# Problem details
Only the lines from the one containing "Task: Click the red" through the end of the listing are to be repeated, exactly and without pictures.

(Task data Opens)

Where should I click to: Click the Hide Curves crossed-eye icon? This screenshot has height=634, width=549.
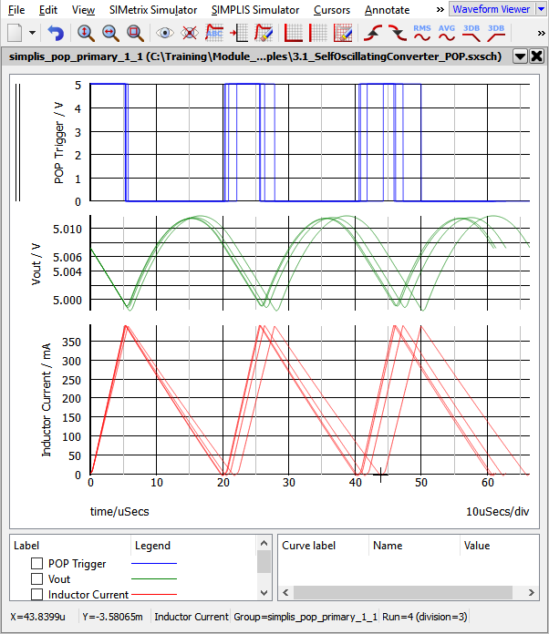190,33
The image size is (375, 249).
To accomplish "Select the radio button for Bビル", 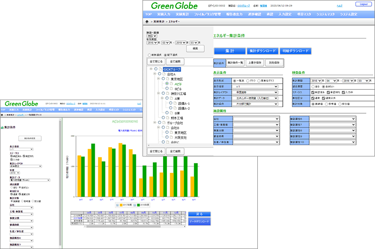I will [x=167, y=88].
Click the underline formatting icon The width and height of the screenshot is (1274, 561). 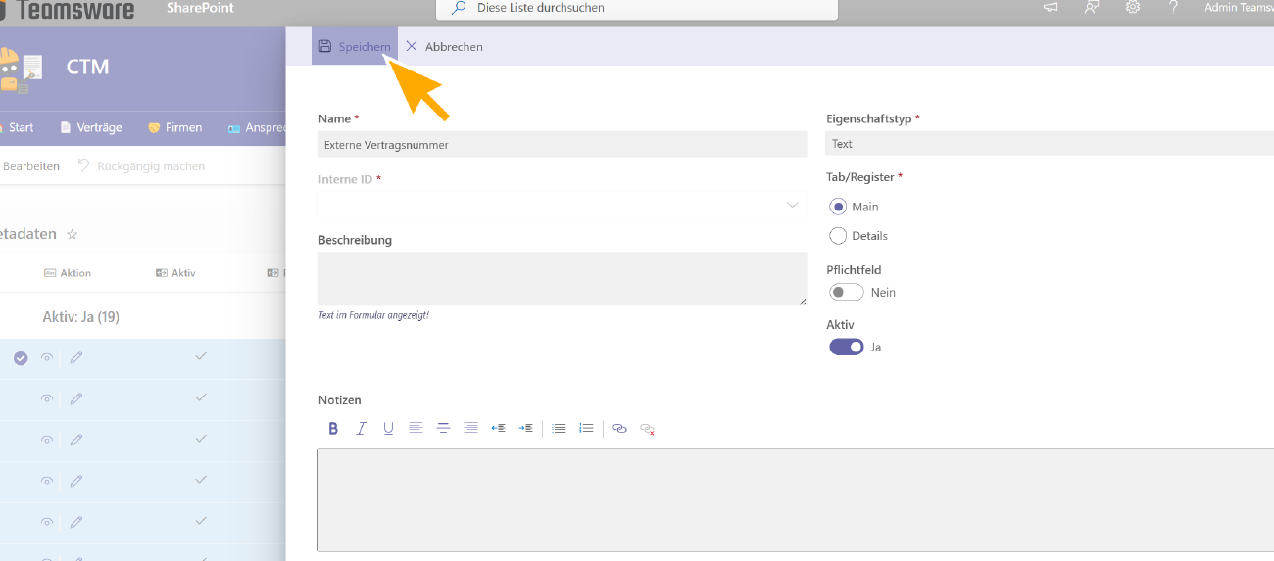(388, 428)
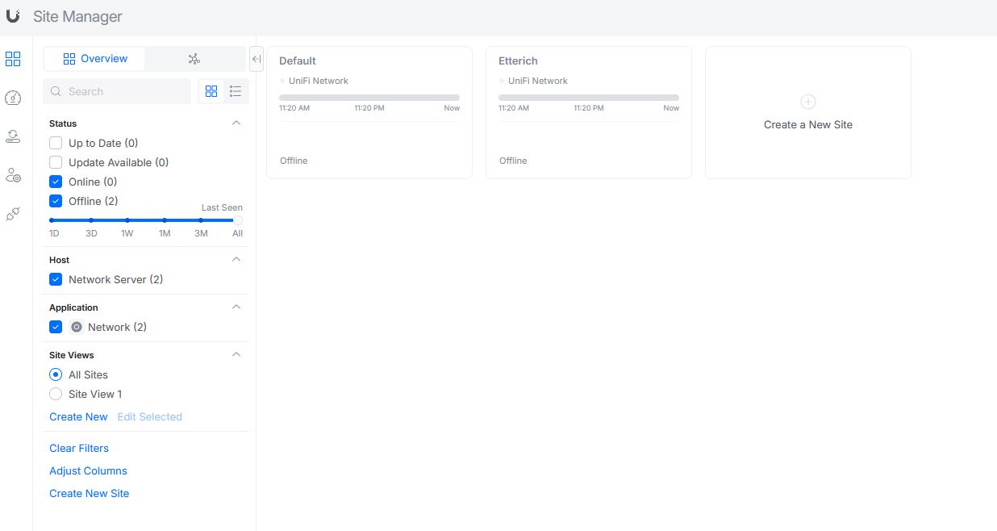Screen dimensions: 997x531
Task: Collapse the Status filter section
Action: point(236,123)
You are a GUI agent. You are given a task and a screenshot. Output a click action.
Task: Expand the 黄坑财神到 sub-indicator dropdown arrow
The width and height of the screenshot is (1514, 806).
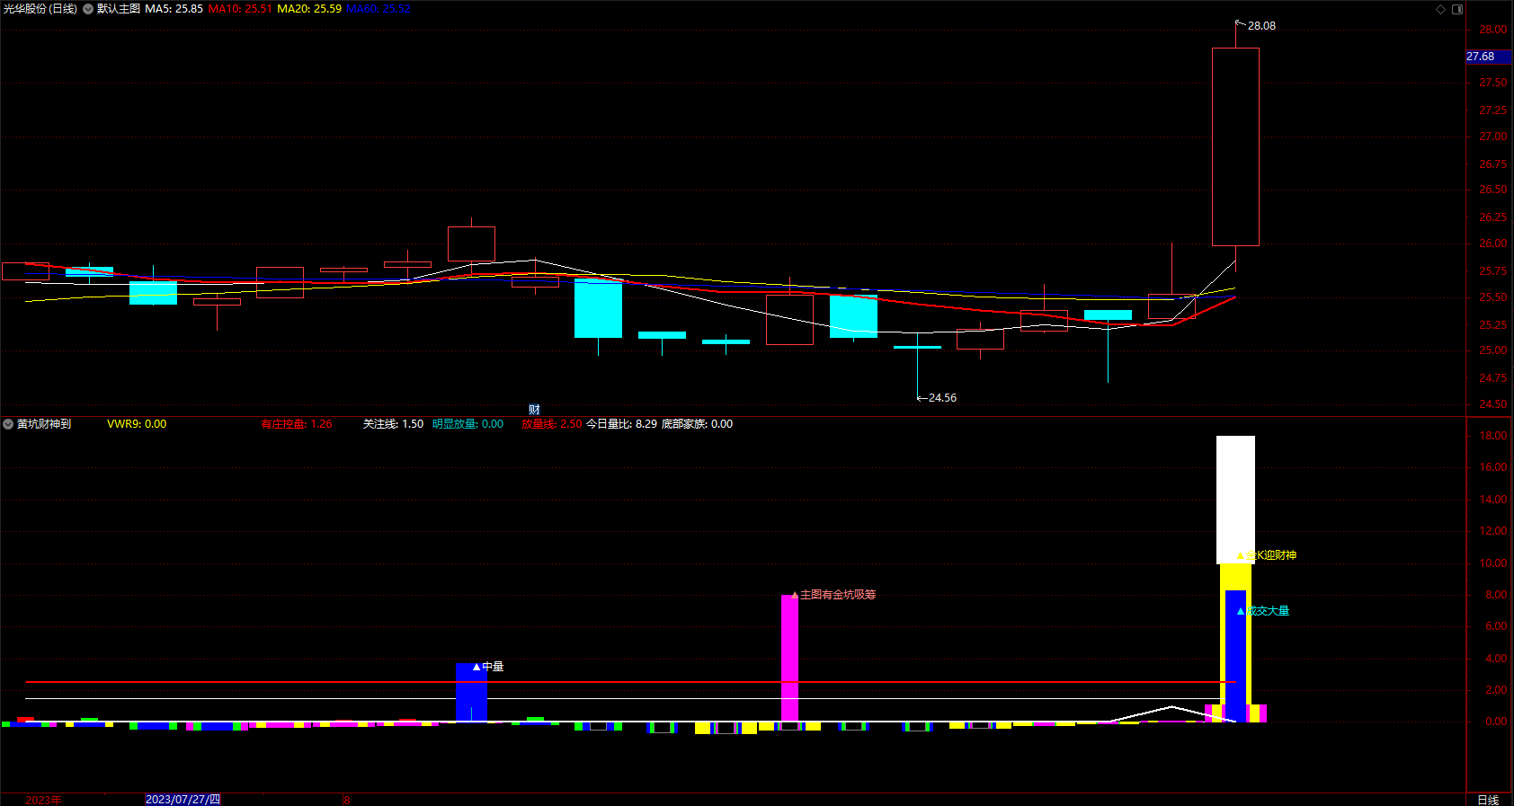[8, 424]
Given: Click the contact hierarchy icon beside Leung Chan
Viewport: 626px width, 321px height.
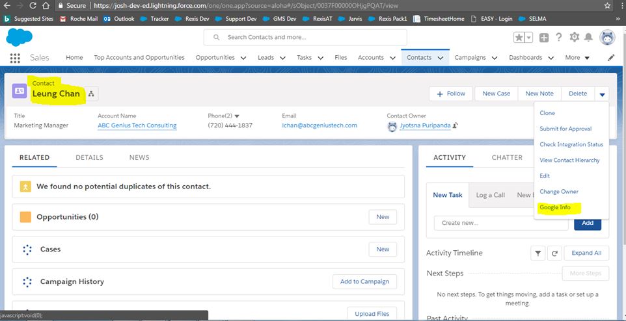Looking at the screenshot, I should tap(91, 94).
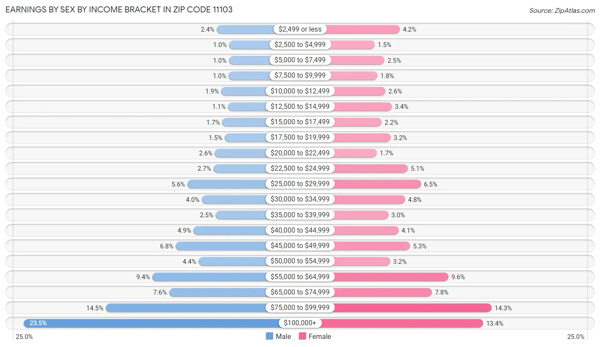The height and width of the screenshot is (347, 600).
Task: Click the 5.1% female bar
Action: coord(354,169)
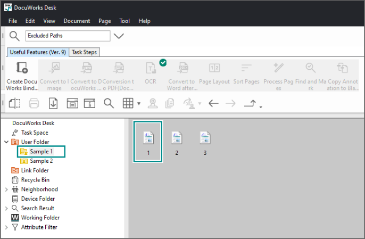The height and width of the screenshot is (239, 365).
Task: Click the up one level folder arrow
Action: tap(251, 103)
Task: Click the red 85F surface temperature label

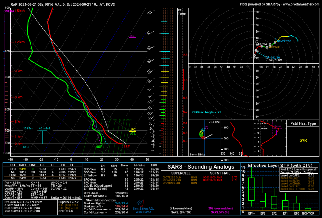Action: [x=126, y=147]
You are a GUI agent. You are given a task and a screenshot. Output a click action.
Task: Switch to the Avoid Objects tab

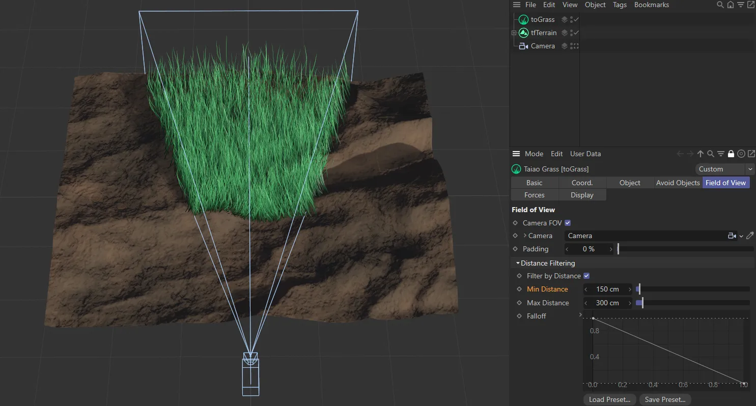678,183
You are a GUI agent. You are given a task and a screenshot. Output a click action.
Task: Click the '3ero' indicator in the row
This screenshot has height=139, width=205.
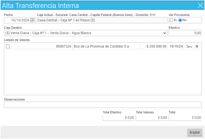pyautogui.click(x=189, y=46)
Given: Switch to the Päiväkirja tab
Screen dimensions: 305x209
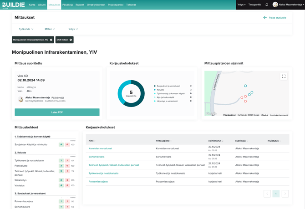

(Task data Closes)

# Reply
Task: Click the red 85F surface temperature label

Action: [x=126, y=147]
You are a GUI agent. You are given a task and a screenshot. Output a click action.
Task: Switch to the Avoid Objects tab

678,183
You are a GUI agent. You are given a task and a screenshot. Output a click action.
Task: Click the '3ero' indicator in the row
This screenshot has height=139, width=205.
pyautogui.click(x=189, y=46)
Given: Switch to the Päiväkirja tab
Screen dimensions: 305x209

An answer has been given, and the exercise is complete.